- [ENTRIES SUPPLIED]:
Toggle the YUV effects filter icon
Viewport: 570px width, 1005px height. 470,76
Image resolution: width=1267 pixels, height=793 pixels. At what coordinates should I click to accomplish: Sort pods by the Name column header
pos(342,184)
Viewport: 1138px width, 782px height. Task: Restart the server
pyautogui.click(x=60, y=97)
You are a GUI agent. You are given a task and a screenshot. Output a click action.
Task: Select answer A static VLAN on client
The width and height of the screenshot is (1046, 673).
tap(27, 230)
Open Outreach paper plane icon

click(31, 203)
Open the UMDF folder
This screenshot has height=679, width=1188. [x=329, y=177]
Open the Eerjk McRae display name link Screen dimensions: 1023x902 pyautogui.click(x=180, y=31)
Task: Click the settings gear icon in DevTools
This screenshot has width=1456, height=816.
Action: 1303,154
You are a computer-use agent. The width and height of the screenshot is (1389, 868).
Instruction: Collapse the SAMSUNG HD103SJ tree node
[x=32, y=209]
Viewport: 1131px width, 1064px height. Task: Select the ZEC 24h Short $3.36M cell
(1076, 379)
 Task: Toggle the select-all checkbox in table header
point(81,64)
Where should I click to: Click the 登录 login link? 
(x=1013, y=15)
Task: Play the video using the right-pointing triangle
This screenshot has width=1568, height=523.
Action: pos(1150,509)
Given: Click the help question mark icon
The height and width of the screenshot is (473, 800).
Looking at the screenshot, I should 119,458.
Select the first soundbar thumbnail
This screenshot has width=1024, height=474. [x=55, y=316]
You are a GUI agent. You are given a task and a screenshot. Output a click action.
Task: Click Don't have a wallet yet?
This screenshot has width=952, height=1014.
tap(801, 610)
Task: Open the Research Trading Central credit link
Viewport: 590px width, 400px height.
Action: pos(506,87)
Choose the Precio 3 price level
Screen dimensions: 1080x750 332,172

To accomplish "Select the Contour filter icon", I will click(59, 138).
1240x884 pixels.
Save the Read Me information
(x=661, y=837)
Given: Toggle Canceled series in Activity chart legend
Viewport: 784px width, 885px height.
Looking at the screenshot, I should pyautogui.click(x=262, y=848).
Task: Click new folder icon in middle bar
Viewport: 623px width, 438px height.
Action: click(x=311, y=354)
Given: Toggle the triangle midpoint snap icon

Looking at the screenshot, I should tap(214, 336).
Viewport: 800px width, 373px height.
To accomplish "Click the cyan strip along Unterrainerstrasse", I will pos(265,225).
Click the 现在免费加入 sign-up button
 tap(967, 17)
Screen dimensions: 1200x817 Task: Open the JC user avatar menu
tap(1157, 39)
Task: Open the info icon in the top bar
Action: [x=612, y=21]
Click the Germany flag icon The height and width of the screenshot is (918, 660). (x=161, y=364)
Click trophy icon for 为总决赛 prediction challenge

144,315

- [WHAT YOU SHOULD DO]: An exact reproduction of all the records is required.

- [WRITTEN REPLY]:
Toggle the YUV effects filter icon
Viewport: 570px width, 1005px height. 470,76
Image resolution: width=1267 pixels, height=793 pixels. At what coordinates should I click to accomplish: Sort pods by the Name column header
pos(342,184)
Viewport: 1138px width, 782px height. Task: Restart the server
pyautogui.click(x=60, y=97)
You are a GUI agent. You are given a task and a screenshot. Output a click action.
Task: Select answer A static VLAN on client
The width and height of the screenshot is (1046, 673).
tap(27, 230)
Open Outreach paper plane icon

click(31, 203)
Open the UMDF folder
This screenshot has height=679, width=1188. [x=329, y=177]
Open the Eerjk McRae display name link Screen dimensions: 1023x902 pyautogui.click(x=180, y=31)
Task: Click the settings gear icon in DevTools
This screenshot has width=1456, height=816.
Action: 1303,154
You are a computer-use agent. The width and height of the screenshot is (1389, 868).
Instruction: Collapse the SAMSUNG HD103SJ tree node
[x=32, y=209]
Viewport: 1131px width, 1064px height. Task: Select the ZEC 24h Short $3.36M cell
(1076, 379)
 Task: Toggle the select-all checkbox in table header
point(81,64)
Where should I click to: Click the 登录 login link? 
(x=1013, y=15)
Task: Play the video using the right-pointing triangle
This screenshot has width=1568, height=523.
Action: pos(1150,509)
Given: Click the help question mark icon
The height and width of the screenshot is (473, 800).
Looking at the screenshot, I should 119,458.
Select the first soundbar thumbnail
This screenshot has width=1024, height=474. [x=55, y=316]
You are a GUI agent. You are given a task and a screenshot. Output a click action.
Task: Click Don't have a wallet yet?
This screenshot has width=952, height=1014.
tap(801, 610)
Task: Open the Research Trading Central credit link
Viewport: 590px width, 400px height.
Action: pos(506,87)
Choose the Precio 3 price level
Screen dimensions: 1080x750 332,172

To accomplish "Select the Contour filter icon", I will click(59, 138).
1240x884 pixels.
Save the Read Me information
(x=661, y=837)
Given: Toggle Canceled series in Activity chart legend
Viewport: 784px width, 885px height.
Looking at the screenshot, I should pyautogui.click(x=262, y=848).
Task: Click new folder icon in middle bar
Viewport: 623px width, 438px height.
Action: click(x=311, y=354)
Given: Toggle the triangle midpoint snap icon

Looking at the screenshot, I should tap(214, 336).
Viewport: 800px width, 373px height.
To accomplish "Click the cyan strip along Unterrainerstrasse", I will pos(265,225).
Click the 现在免费加入 sign-up button
 tap(967, 17)
Screen dimensions: 1200x817 Task: Open the JC user avatar menu
tap(1157, 39)
Task: Open the info icon in the top bar
Action: [x=612, y=21]
Click the Germany flag icon The height and width of the screenshot is (918, 660). (x=161, y=364)
Click trophy icon for 为总决赛 prediction challenge

144,315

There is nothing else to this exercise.